Graph databases have emerged as an ideal tool for overcoming such hurdles. In partnership with powerful new data query languages like Cypher, they’re providing a simple semantic for detecting rings in the graph, navigating connections in memory. That means augmenting existing fraud detection infrastructure to support ring detection can be easily done by running appropriate entity-link analysis queries using a graph database, augmented by running checks during key stages in the customer and account lifecycle, such as at account creation, during an investigation, when a credit balance threshold is hit or when a cheque bounces.
Uncovering connections is the key
Real-time graph traversals tied to the right kinds of events can help banks identify probable fraud rings: during or even before the bust-out occurs. As business processes become faster and more automated, the time margins for detecting fraud are becoming narrower, increasing the call for real-time solutions, which graphs can enable.
The second advantage is the value of connected analysis. Criminals have learned to attack systems where they are weak. Traditional technologies, while still suitable and necessary for certain types of prevention, are not designed to detect this class of more elaborate fraud. Graph databases provide a unique ability to uncover a variety of important fraud patterns, either in groups or on an individual basis. That’s because deliberately hidden connections become obvious when looked at with graph queries. Consider their use in highly-impactful fraud scenarios such as the ‘Swiss Leaks’ dataset still uncovering cases months on.
Graph databases are emerging as the ideal solution to finding out such hidden patterns, and at scale. Last year, analyst group Forrester Research predicted that just over a quarter of enterprises will be using these databases by 2017. Meanwhile, graph databases have quietly been powering the Web for some time – with leading consumer and ecommerce sites owing much of their climb to dominance to using graph technology to capture and rapidly exploit online data relationships.
But while early graph database converts like Google and LinkedIn had to build their own in-house graph data stores from scratch, off-the-shelf graph databases are now available to any business wanting to exploit data.
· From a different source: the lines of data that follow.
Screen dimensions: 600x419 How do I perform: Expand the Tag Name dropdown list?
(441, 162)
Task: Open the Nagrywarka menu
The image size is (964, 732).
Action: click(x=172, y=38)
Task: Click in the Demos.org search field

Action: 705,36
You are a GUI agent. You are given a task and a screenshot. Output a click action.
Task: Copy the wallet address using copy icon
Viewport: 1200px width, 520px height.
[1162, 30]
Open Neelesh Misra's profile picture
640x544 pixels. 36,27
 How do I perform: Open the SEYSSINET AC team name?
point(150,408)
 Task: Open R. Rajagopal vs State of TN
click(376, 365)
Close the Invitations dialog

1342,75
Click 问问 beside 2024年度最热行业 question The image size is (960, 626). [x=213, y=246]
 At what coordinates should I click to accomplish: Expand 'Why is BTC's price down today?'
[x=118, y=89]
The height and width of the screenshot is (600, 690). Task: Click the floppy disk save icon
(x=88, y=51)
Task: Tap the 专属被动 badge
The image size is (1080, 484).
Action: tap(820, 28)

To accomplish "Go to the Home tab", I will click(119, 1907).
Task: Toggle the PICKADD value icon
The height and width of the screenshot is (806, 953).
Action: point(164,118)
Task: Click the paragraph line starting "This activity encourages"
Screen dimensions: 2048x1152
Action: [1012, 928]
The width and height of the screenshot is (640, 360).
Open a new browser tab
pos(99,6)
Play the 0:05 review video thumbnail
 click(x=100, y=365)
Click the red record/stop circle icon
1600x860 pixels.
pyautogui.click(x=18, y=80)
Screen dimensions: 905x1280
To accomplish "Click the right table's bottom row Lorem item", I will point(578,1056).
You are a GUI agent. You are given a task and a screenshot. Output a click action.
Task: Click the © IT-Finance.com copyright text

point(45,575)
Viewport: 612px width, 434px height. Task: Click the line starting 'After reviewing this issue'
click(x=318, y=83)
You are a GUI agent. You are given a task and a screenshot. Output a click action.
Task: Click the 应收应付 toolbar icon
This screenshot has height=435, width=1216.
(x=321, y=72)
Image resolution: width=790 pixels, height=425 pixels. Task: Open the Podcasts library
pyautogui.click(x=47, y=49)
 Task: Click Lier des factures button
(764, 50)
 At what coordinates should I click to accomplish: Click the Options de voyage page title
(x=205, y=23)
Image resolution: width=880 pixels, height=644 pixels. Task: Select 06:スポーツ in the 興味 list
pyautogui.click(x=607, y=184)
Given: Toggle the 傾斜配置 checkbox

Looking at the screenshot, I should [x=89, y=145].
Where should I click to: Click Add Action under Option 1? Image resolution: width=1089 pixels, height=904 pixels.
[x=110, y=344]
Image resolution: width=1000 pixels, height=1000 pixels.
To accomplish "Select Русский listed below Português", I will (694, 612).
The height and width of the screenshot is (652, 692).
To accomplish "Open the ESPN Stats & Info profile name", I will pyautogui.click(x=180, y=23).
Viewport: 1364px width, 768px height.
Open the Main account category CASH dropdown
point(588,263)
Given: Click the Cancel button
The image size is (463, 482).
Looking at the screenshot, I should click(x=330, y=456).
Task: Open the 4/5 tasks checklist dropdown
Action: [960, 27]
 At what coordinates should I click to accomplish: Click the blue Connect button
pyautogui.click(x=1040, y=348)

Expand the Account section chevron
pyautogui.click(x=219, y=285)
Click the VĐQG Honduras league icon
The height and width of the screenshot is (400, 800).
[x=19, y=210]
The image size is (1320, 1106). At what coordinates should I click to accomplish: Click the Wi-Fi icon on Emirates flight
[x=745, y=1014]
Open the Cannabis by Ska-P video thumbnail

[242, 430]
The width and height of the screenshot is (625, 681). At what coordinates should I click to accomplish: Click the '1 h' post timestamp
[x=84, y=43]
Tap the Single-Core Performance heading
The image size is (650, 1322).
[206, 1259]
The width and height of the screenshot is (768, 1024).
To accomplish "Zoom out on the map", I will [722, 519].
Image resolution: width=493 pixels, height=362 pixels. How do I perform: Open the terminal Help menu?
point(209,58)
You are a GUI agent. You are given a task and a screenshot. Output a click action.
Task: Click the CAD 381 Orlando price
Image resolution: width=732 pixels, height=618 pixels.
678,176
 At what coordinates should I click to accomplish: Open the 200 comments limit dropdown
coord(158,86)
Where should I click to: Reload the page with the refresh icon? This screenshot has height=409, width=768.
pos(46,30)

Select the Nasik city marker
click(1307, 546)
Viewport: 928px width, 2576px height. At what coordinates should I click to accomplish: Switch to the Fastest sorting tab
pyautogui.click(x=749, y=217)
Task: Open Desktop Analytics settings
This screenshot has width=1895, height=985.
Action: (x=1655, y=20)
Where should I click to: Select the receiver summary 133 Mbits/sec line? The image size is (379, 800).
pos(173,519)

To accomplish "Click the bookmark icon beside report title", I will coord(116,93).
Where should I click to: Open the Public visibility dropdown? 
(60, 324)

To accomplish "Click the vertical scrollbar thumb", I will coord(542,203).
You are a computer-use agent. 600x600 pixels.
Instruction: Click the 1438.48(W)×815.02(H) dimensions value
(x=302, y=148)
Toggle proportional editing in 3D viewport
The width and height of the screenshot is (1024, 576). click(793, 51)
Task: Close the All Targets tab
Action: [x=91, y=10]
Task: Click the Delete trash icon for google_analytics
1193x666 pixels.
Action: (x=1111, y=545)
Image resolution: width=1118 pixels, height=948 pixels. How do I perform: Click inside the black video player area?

Added to this, there are many types of fraud, and graphs work successfully across them all. Insurance fraud, for instance, known as ‘whiplash for cash’ attracts sophisticated criminal rings which are very good at slipping through most fraud detection nets – and which are all based on connections and rings that graphs are uniquely good at detecting.
To sum up, graph databases are the ideal enabler for efficient fraud detection solutions for any bank or financial institution, as well as any forensic accountancy or regulatory body. That, plus their new-found widespread availability, means there’s no excuse for not using their help any longer.
By Emil Eifrem, co-founder and CEO of Neo Technology.